1008. Construct Binary Search Tree from Preorder Traversal

Problem Description

Given an array of integers preorder, representing the preorder traversal of a Binary Search Tree (BST), construct the BST and return its root. A BST is a binary tree where for every node, any descendant of Node.left has a value strictly less than Node.val, and any descendant of Node.right has a value strictly greater than Node.val. A preorder traversal visits a node before its left and right subtrees.

Solution: Recursive Depth-First Search (DFS)

The most efficient approach leverages the properties of preorder traversal and BSTs. Preorder traversal gives us the root node first. Since it's a BST, all nodes in the left subtree must be less than the root, and all nodes in the right subtree must be greater. This allows us to recursively build the tree.

Algorithm:

1. Base Case: If the input array is empty or the start index i exceeds the end index j, return null (representing an empty subtree).

2. Create Root: Create a new tree node with the value at preorder[i] (the root).

3. Partition: Find the index k where the values in preorder switch from being less than or equal to the root's value to being greater than the root's value. This index k separates the left and right subtrees. We can efficiently do this using binary search.

4. Recursive Calls: Recursively call the function to build the left subtree (preorder[i+1...k-1]) and the right subtree (preorder[k...j]).

5. Return Root: Return the newly constructed root node.

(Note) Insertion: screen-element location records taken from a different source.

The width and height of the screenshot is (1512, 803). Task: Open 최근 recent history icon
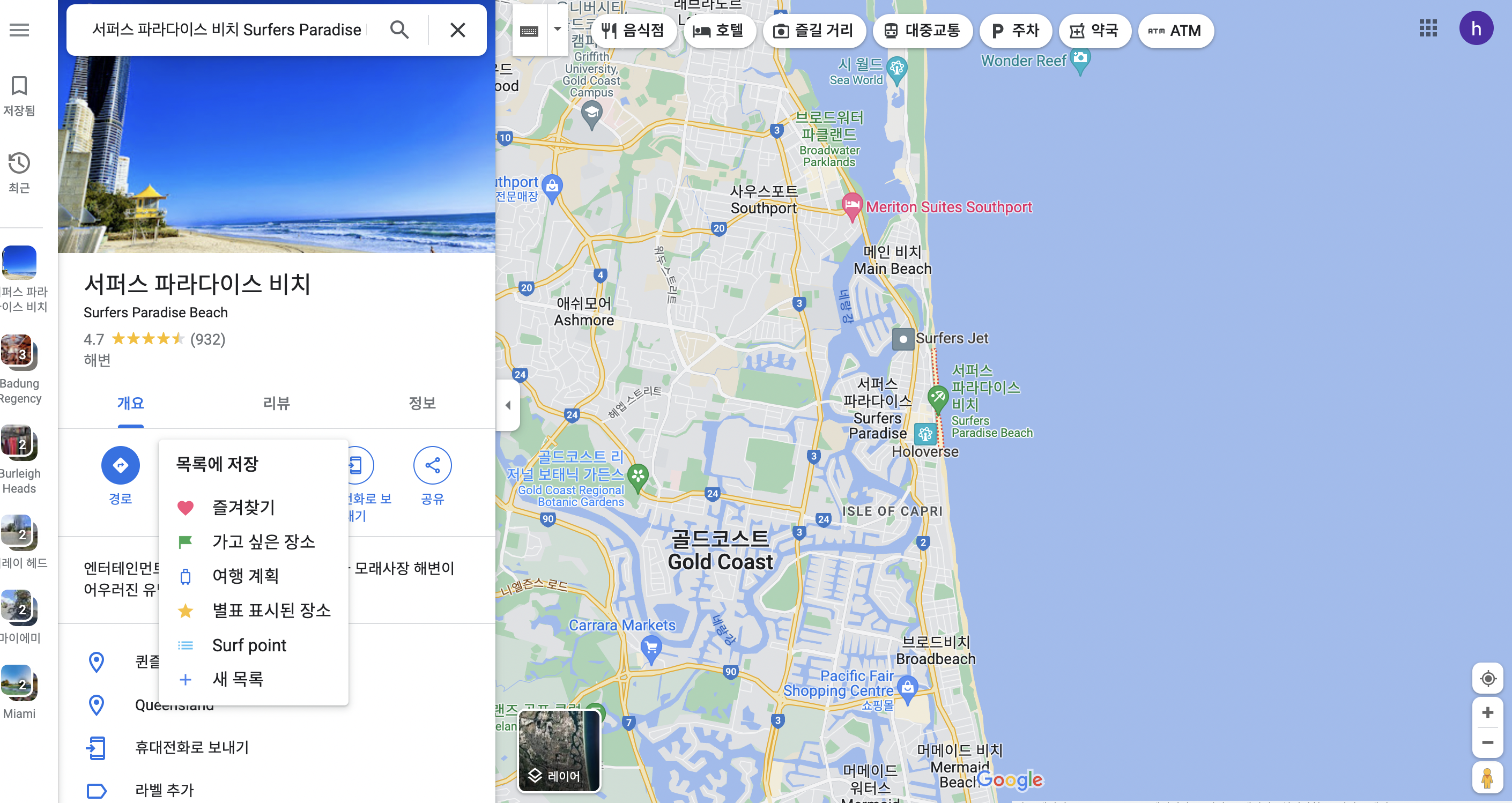pos(19,163)
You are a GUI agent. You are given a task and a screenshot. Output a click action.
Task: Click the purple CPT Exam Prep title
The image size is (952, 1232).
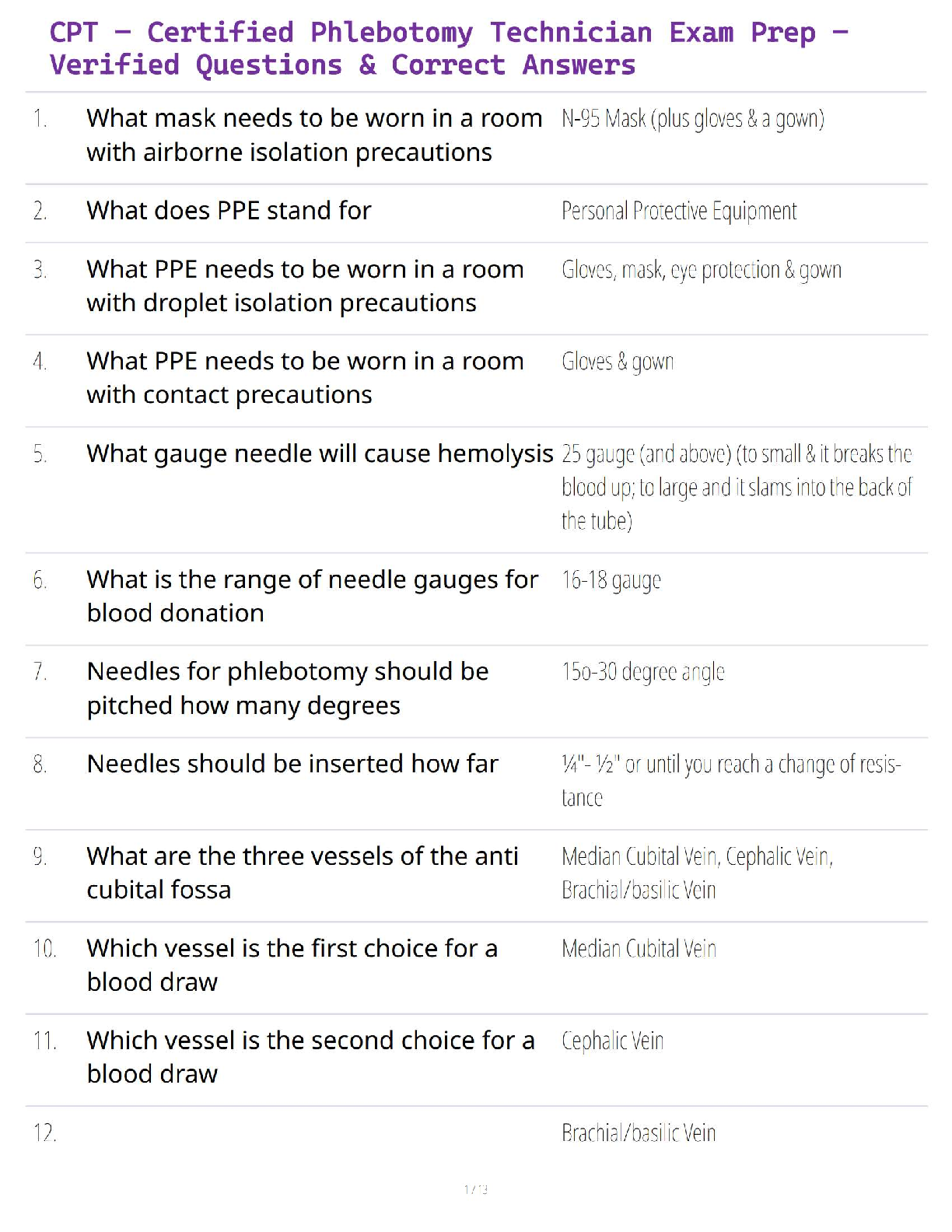(447, 48)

Time Complexity: O(n log n) - The binary search within the partition step takes O(log n) time in each recursive call, leading to a total time complexity of O(n log n). (Note: A slightly optimized approach using iterative partition would reduce this to O(n) in the average case.)

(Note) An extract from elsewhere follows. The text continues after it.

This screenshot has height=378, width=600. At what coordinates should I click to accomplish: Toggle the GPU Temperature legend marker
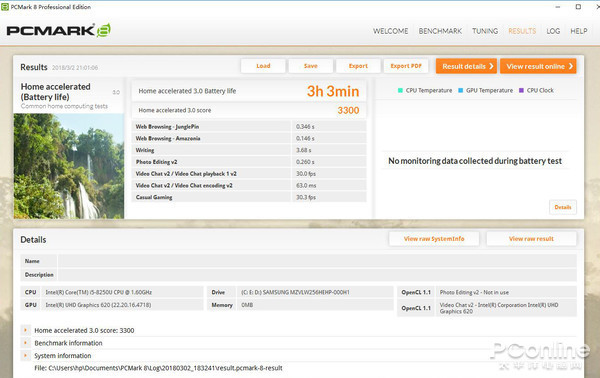coord(461,90)
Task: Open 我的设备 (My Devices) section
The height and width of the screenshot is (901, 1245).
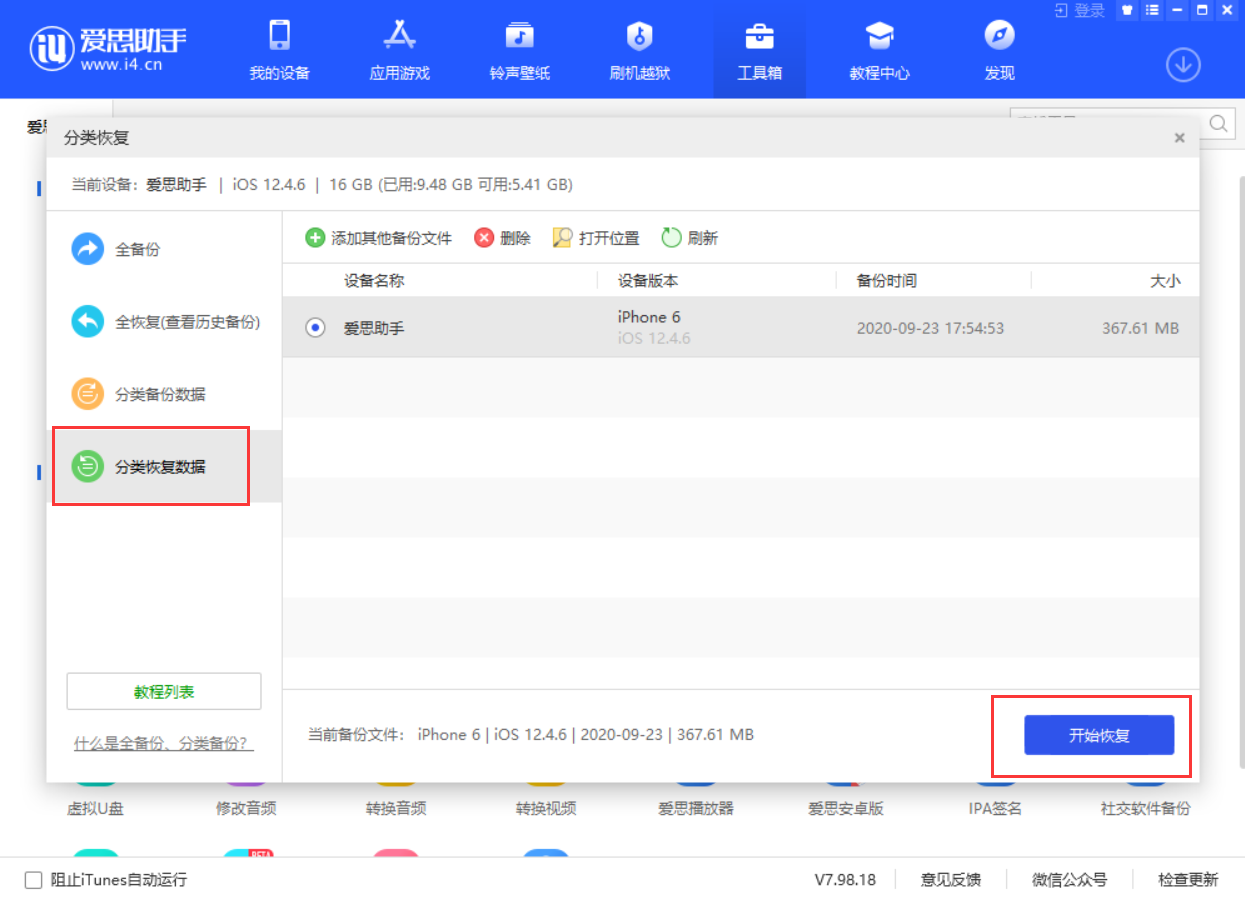Action: click(277, 48)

Space Complexity: O(n) - In the worst case (a skewed tree), the recursion depth can be O(n), leading to O(n) space complexity due to the call stack.

Code Implementation (Python)

class TreeNode:
    def __init__(self, val=0, left=None, right=None):
        self.val = val
        self.left = left
        self.right = right
 
class Solution:
    def bstFromPreorder(self, preorder: list[int]) -> TreeNode:
        def build(i, j):
            if i > j:
                return None
            root = TreeNode(preorder[i])
            k = i + 1
            while k <= j and preorder[k] <= preorder[i]:
                k += 1
            root.left = build(i + 1, k - 1)
            root.right = build(k, j)
            return root
        return build(0, len(preorder) - 1)

This Python code directly implements the algorithm described above. The build function recursively constructs the tree, using binary search implicitly in the while loop to find the partitioning point k.

Code Implementation (Java)

class TreeNode {
    int val;
    TreeNode left;
    TreeNode right;
    TreeNode() {}
    TreeNode(int val) { this.val = val; }
    TreeNode(int val, TreeNode left, TreeNode right) {
        this.val = val;
        this.left = left;
        this.right = right;
    }
}
 
class Solution {
    private int[] preorder;
 
    public TreeNode bstFromPreorder(int[] preorder) {
        this.preorder = preorder;
        return build(0, preorder.length - 1);
    }
 
    private TreeNode build(int i, int j) {
        if (i > j) return null;
        TreeNode root = new TreeNode(preorder[i]);
        int k = i + 1;
        while (k <= j && preorder[k] <= preorder[i]) k++;
        root.left = build(i + 1, k - 1);
        root.right = build(k, j);
        return root;
    }
}

The Java code mirrors the Python solution's structure and logic.

Other languages (C++, JavaScript, Go, etc.) can implement the same algorithm with minor syntactic differences. The core recursive approach and binary search based partition remain the same.